This was primarily a test whether a doom port could be integrated into rust without much hassle (to later integrate with another platform).
The awesome doom port doomgeneric was used as a basis.
This repo was originally started as piston-doom and later turned into a standalone lib. Therefore this is technically a fork of that repo with the piston-components removed.
This lib uses doomgeneric as a submodule. If you clone this repo locally, make sure to also initialize that submodule. Otherwise building doomgeneric will fail!
The basics are to create a struct that implements the trait game::DoomGeneric and pass it to game::init(...). Afterwards you'll need to run game::tick() afterwards in a loop.
This library does not support multiple instances. Running game::init(...) will pass your struct to the library and keeps it around forever (to use when doomgeneric c functions are called).
A very basic, incomplete usage example:
struct MyDoomGame {
// Some fields, like channels to e.g. poll input from or send received framebuffers to
}
impl doomgeneric::game::DoomGeneric for MyDoomGame {
// Implement all required functions here, they are essentially events from doom
}
fn main() {
let my_game = MyDoomGame {};
let args: Vec<String> = std::env::args().collect();
doomgeneric::game::init(&args, my_game);
loop {
doomgeneric::game::tick();
}
}For more detailed, see the readme of piston-doom and its main.rs for a full, yet short implementation of the above principles.
init takes a slice of args passed straight to doomgeneric_Create, so doom's normal CLI flags work:
doomgeneric::game::init(&["doom", "-iwad", "/path/to/DOOM1.WAD"], my_game);By convention, argv[0] is the program name.

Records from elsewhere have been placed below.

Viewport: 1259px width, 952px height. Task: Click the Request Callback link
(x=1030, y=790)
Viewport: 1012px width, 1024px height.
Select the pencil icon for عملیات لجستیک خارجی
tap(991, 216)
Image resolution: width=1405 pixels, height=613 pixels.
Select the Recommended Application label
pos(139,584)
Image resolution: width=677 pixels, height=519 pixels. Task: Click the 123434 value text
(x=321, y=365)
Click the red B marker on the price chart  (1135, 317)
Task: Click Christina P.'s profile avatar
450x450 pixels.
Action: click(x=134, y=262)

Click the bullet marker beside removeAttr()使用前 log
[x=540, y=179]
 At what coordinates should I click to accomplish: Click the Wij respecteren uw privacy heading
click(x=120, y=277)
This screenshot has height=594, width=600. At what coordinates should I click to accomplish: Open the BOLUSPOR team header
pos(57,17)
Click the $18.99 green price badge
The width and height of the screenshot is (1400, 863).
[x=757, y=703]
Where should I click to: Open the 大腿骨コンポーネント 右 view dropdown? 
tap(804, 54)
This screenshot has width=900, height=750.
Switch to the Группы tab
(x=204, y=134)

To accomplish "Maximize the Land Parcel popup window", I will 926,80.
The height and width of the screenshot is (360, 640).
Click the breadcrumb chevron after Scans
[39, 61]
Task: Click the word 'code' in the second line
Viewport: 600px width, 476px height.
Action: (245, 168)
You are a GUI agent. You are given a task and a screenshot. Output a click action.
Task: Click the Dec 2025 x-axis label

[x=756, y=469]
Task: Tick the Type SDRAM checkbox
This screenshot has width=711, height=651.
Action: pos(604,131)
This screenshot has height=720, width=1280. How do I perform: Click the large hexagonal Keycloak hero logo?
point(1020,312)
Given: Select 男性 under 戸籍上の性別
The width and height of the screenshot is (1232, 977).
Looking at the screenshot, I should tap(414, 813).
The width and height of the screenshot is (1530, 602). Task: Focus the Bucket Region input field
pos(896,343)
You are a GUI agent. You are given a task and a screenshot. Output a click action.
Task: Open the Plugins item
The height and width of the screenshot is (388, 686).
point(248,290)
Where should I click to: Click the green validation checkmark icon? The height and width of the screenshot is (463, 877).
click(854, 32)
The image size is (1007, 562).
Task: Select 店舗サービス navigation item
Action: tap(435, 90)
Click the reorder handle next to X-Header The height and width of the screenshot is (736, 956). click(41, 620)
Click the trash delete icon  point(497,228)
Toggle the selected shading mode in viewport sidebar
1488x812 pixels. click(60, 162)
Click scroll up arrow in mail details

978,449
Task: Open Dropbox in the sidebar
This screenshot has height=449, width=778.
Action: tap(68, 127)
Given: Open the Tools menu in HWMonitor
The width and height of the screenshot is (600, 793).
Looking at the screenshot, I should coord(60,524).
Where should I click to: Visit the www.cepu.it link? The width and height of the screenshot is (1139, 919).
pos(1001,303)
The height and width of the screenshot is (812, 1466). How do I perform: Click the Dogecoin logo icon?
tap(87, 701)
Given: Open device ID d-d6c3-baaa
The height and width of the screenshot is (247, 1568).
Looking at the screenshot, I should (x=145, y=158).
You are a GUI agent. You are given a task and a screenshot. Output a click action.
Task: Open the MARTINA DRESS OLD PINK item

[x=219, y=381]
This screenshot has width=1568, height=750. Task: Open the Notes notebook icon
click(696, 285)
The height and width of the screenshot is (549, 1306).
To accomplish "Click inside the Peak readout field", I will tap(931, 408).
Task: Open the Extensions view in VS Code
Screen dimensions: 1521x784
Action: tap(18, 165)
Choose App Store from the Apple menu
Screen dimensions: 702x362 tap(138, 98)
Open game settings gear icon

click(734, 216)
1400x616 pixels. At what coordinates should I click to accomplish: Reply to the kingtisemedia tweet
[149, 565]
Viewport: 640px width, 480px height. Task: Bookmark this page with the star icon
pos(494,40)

Default is 640x400. Override at build time via env vars (consumed by build.rs and forwarded to the C compiler as -DDOOMGENERIC_RESX=...):
DOOMGENERIC_RESX=320 DOOMGENERIC_RESY=200 cargo buildDoom's renderer targets 320x200 internally and scales 2x; multiples of 320x200 (320x200, 640x400, 960x600) render most cleanly. Other sizes may show HUD/status-bar artifacts.